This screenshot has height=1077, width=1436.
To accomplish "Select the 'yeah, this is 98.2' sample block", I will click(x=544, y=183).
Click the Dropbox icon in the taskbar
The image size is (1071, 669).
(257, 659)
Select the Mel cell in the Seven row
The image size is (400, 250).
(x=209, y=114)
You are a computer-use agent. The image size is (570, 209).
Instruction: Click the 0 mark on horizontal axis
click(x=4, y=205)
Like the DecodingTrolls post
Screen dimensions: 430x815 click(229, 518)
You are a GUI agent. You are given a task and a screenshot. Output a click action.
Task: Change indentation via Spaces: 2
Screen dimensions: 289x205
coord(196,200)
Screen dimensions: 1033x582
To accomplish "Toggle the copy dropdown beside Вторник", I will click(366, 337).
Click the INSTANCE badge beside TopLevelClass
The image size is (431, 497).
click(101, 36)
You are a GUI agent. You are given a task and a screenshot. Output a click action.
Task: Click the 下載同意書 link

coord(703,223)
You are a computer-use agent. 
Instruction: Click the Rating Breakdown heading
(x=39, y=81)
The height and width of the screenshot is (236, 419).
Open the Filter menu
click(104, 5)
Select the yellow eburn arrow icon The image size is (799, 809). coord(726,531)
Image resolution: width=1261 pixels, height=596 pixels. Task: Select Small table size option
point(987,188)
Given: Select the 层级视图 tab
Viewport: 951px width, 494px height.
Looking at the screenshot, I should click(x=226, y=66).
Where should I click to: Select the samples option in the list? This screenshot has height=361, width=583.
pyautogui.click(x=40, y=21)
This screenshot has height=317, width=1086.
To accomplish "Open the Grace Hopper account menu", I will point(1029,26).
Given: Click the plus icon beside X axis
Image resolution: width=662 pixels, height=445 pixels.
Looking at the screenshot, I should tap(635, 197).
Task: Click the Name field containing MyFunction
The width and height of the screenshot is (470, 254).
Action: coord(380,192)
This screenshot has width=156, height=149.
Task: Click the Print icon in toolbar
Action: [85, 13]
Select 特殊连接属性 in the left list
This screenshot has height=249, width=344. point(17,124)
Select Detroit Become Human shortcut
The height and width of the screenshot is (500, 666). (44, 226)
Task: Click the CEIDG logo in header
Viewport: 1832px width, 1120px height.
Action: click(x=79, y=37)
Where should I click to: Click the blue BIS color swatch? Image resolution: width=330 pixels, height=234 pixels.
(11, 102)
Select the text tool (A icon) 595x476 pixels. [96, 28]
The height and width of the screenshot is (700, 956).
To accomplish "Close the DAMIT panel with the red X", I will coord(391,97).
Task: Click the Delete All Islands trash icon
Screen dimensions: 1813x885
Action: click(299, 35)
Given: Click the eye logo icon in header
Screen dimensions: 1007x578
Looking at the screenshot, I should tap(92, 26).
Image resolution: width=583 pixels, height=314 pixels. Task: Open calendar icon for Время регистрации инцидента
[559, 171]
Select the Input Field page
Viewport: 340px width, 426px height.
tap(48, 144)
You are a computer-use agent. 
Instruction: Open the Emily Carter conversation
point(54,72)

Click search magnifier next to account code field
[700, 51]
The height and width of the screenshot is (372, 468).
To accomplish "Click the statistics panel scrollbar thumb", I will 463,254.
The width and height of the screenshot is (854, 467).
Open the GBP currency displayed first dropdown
###
INSTRUCTIONS TO FOLLOW
Please output, exactly, the lines of the listing from the one containing "The height and width of the screenshot is (700, 956)." through the last, inclusive, and no other lines.

RESULT OF THE EXERCISE
The height and width of the screenshot is (700, 956).
To accomplish "Close the DAMIT panel with the red X", I will coord(391,97).
Task: Click the Delete All Islands trash icon
Screen dimensions: 1813x885
Action: click(299, 35)
Given: Click the eye logo icon in header
Screen dimensions: 1007x578
Looking at the screenshot, I should tap(92, 26).
Image resolution: width=583 pixels, height=314 pixels. Task: Open calendar icon for Время регистрации инцидента
[559, 171]
Select the Input Field page
Viewport: 340px width, 426px height.
tap(48, 144)
You are a computer-use agent. 
Instruction: Open the Emily Carter conversation
point(54,72)

Click search magnifier next to account code field
[700, 51]
The height and width of the screenshot is (372, 468).
To accomplish "Click the statistics panel scrollbar thumb", I will 463,254.
The width and height of the screenshot is (854, 467).
Open the GBP currency displayed first dropdown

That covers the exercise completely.